In 1947, she adopted two more children, Cathy and Cynthia, and although she was more lenient with them than with her first two, much of her strange behavior was directed at her children. She beat them for minor transgressions and humiliated them in front of company. Joan Crawford was very generous in many other respects, giving graciously of her time and money to others, but not to her children. Actress Helen Hayes once said, "Joan tried to be all things to all people. I just wish she hadn't tried to be a mother."

While other actresses of her age and accomplishments were willing to retire, Crawford was not. She was not vain about roles, and her career showed surprising strength after the success of Mildred Pierce. That triumph was followed by steady work through the late 1940s. She continued to play an excellent publicity game, staying on good terms with reporters, photographers, and her devoted fan club. She was still quite attractive, trim, and looking taller, as always, than her 5′4″. She had another major success in 1952 with Sudden Fear, a thriller that earned her a third Academy Award nomination (the second

was for Possessed in 1947). The following year, she made her first film for MGM in ten years. Torch Song was essentially a one-woman show, full of song and dance, and shot in Technicolor. One critic said, "Here is Joan Crawford, all over the screen, in command … a real movie star."

EXERCISE GOAL:
Continue the passage on Joan Crawford's later career, starting right after its final sentence.

DATA SHOWN:
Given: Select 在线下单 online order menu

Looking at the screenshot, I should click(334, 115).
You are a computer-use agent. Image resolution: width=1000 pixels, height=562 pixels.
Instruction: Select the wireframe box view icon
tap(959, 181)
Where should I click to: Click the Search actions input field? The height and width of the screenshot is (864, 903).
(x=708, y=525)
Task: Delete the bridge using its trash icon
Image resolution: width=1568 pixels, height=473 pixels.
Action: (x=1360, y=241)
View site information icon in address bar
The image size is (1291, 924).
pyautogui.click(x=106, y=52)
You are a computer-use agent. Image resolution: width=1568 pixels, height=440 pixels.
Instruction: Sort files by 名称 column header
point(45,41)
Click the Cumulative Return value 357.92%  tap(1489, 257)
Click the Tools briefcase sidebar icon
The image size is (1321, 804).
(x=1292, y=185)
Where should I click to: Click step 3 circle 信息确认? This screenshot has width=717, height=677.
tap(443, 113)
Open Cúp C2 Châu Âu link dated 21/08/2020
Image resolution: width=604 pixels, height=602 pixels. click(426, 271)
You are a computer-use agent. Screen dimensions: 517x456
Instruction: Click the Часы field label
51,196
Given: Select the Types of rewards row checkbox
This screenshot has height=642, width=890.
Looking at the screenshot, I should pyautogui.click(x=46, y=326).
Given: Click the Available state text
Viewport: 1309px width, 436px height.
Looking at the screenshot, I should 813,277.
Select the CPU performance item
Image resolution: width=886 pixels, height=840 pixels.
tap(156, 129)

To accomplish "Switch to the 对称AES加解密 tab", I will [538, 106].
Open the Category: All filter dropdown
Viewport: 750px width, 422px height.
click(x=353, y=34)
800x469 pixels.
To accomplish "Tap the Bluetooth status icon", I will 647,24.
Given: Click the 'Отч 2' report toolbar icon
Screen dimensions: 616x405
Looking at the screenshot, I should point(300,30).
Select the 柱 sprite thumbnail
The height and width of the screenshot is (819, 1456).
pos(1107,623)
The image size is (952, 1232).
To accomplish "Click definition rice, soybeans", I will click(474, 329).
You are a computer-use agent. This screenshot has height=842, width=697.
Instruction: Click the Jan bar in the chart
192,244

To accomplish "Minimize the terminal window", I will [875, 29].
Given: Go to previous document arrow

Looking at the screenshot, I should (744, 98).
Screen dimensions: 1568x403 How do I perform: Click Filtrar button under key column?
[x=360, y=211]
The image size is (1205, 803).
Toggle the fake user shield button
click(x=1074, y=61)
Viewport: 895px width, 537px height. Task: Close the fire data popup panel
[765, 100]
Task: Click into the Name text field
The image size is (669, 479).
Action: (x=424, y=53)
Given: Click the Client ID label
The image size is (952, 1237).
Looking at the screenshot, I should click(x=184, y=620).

OUTPUT BELOW:
In 1955, she married Alfred Steele, head of Pepsi-Cola. He was strong and secure, and although she continued to make movies she began to enjoy a life apart from Hollywood. They bought a huge apartment in New York City, and Crawford began a second career as a Pepsi ambassador. Steele arrived too late to be of much help with Crawford's two elder children, who by that time were troublesome teenagers, but provided her with much needed companionship. When he died suddenly of a heart attack in 1959, after four years of marriage, he left her lonely and also broke. The man who had guided Pepsi through its growth years had not handled his own finances as well. Two days after his death, his widow was elected to fill his vacancy on the Pepsi board of directors. She also accepted a small role in The Best of Everything. She knew she had to work.

It was her idea to make a movie with archrival Bette Davis. Whatever Happened to Baby Jane? grossed nine million dollars in 1962 and became a cult classic that introduced the aging stars to a new generation. Crawford's four final movies were all in same horror genre.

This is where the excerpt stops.